(begin)

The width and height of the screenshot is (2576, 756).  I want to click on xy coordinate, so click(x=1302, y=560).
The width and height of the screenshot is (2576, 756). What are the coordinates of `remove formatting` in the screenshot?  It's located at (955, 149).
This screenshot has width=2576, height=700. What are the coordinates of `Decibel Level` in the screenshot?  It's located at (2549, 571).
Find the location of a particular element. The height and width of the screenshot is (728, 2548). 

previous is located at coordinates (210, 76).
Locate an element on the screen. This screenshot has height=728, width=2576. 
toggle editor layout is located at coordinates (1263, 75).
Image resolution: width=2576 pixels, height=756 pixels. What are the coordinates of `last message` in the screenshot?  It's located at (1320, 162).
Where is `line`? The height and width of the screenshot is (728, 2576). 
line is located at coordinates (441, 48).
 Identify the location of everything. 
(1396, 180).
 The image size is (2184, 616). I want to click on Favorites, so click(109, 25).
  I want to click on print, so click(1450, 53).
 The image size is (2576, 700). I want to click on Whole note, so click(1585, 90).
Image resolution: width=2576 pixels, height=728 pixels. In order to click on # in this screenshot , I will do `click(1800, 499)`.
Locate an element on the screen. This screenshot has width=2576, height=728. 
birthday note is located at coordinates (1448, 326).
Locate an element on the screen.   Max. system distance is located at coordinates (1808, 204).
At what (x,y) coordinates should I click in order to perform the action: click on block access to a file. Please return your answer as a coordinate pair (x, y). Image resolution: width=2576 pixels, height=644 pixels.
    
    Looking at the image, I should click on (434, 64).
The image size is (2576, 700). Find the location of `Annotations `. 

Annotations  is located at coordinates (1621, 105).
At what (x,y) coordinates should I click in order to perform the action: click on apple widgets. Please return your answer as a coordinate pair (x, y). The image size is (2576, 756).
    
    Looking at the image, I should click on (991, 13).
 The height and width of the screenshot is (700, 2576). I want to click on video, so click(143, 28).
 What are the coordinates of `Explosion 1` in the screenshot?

(end)

◆ WHAT THIS TASK INVOLVES ◆
Reproduce all of the material above, line for line, with nothing changed.

◆ RESPONSE FOR THIS EXERCISE ◆
The width and height of the screenshot is (2576, 756).  I want to click on xy coordinate, so click(x=1302, y=560).
The width and height of the screenshot is (2576, 756). What are the coordinates of `remove formatting` in the screenshot?  It's located at (955, 149).
This screenshot has width=2576, height=700. What are the coordinates of `Decibel Level` in the screenshot?  It's located at (2549, 571).
Find the location of a particular element. The height and width of the screenshot is (728, 2548). 

previous is located at coordinates (210, 76).
Locate an element on the screen. This screenshot has height=728, width=2576. 
toggle editor layout is located at coordinates (1263, 75).
Image resolution: width=2576 pixels, height=756 pixels. What are the coordinates of `last message` in the screenshot?  It's located at (1320, 162).
Where is `line`? The height and width of the screenshot is (728, 2576). 
line is located at coordinates (441, 48).
 Identify the location of everything. 
(1396, 180).
 The image size is (2184, 616). I want to click on Favorites, so click(109, 25).
  I want to click on print, so click(1450, 53).
 The image size is (2576, 700). I want to click on Whole note, so click(1585, 90).
Image resolution: width=2576 pixels, height=728 pixels. In order to click on # in this screenshot , I will do `click(1800, 499)`.
Locate an element on the screen. This screenshot has width=2576, height=728. 
birthday note is located at coordinates (1448, 326).
Locate an element on the screen.   Max. system distance is located at coordinates (1808, 204).
At what (x,y) coordinates should I click in order to perform the action: click on block access to a file. Please return your answer as a coordinate pair (x, y). Image resolution: width=2576 pixels, height=644 pixels.
    
    Looking at the image, I should click on (434, 64).
The image size is (2576, 700). Find the location of `Annotations `. 

Annotations  is located at coordinates (1621, 105).
At what (x,y) coordinates should I click in order to perform the action: click on apple widgets. Please return your answer as a coordinate pair (x, y). The image size is (2576, 756).
    
    Looking at the image, I should click on (991, 13).
 The height and width of the screenshot is (700, 2576). I want to click on video, so click(143, 28).
 What are the coordinates of `Explosion 1` in the screenshot?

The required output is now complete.